══ 出典文書

右紛争解決金については金額が多少大きいということが問題になるが、通常争議解決の際に多かれ少なかれしばしば支払われるものであり、大阪地労委の和解斡旋案の中にも相当金額が計上されていた位であり、争議が極めて長期にわたり、また複雑な経過をたどったということを考慮すれば、紛争の収拾に当ってその位の解決金が支払われることは異とするに足りない。
(3) 原告らと被告との間に締結された協定は将来組合と被告との間で退職金につき会社都合による所定退職金の一〇〇%以上の支給が合意された場合、その差額分について被告が既に退職した個々の原告らにその支払義務を認めさせる根拠となりえない。
原告らと被告との間に締結された協定は大きく二つのグループに分れる。一つは第一グループおよび台湾出向者との間に締結された協定であり、他はその他の一般従業員との間の協定である。まず、後者については上積み分支給を定める項目は皆無であり、これらの従業員が被告に対して前記差額分の支払を求める法的根拠は全くない。第二ないし第四グループの者は協定には明示されていないが、事実そのような約束があったと主張するけれども、それほど重要なことが決定されているのであれば、必ず協定書に明示されるはずである。仮に中江純一と第二ないし第四グループの者との間にそのような話があったとしても、それは中江純一のできればそのようにしたいという気持があるといういわば心情的なものに過ぎないものであってそれ以上のものではない。これらの者はたまたま被告が組合との協定後に好意的に差額分三〇%の支給を受けたことを理由に協定にない事実を作りあげたものに過ぎない。

════
══ 抽出データ

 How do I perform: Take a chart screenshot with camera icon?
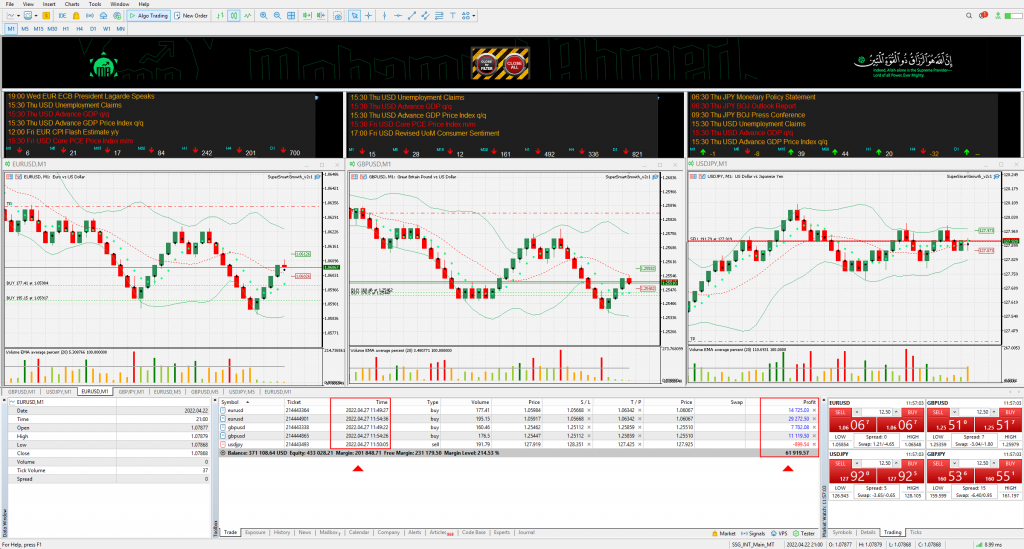pyautogui.click(x=338, y=16)
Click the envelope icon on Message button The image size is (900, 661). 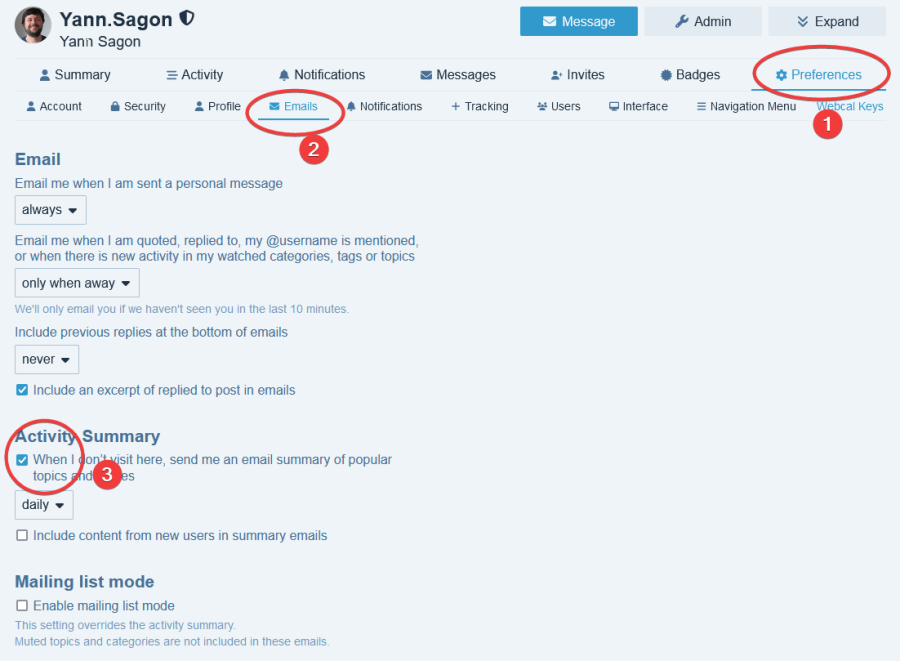tap(549, 21)
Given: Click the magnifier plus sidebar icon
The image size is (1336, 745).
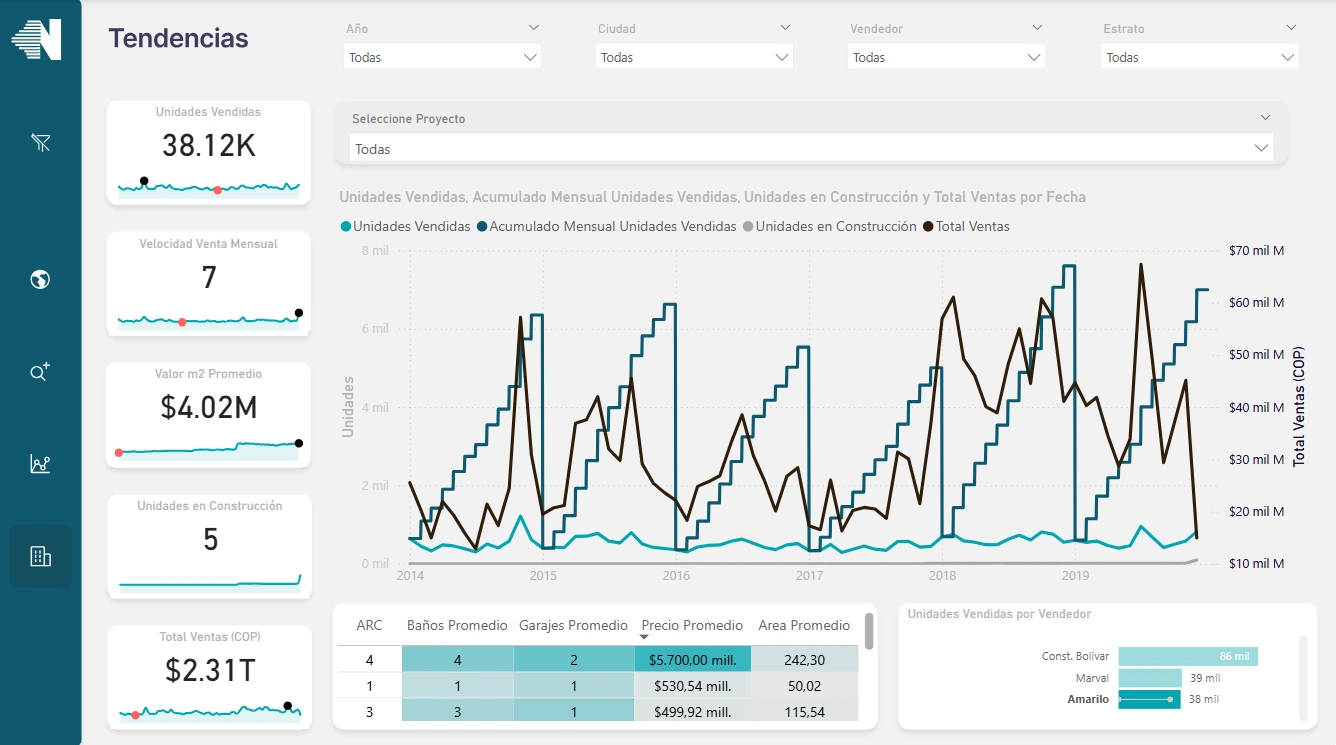Looking at the screenshot, I should click(x=40, y=373).
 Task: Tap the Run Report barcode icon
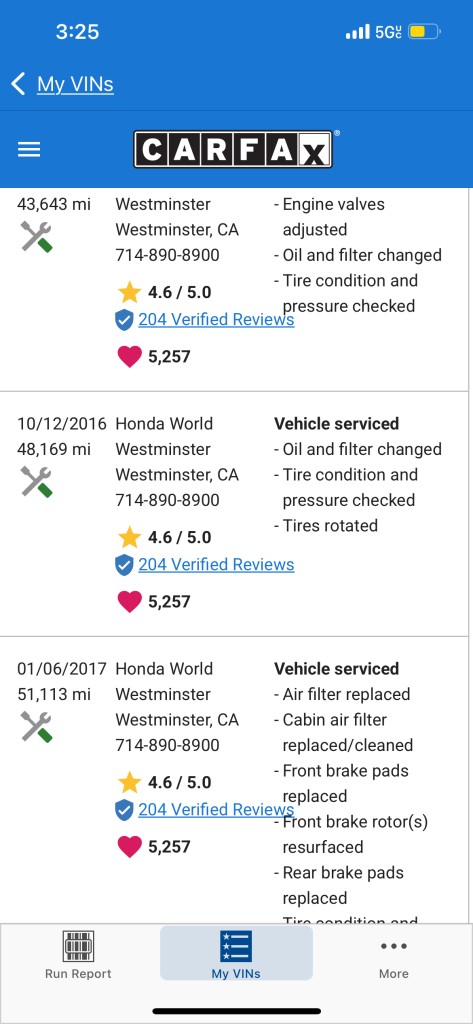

════

**取り組む課題**
• A. 出典文書によると、原告らと被告との間に締結された協定は大きくいくつのグループに分かれるか。
• B. 一覧のうち「Given: Click the magnifier plus sidebar icon」を含む行から一覧の最後までを、両端の行も含めてそのまま書き写すこと。画像は答えに含めない。

**課題の解答**
• A. 二つのグループで、第一グループおよび台湾出向者との協定と、その他の一般従業員との協定に分かれる。

• B.
Given: Click the magnifier plus sidebar icon
The image size is (1336, 745).
Looking at the screenshot, I should click(x=40, y=373).
 Task: Tap the Run Report barcode icon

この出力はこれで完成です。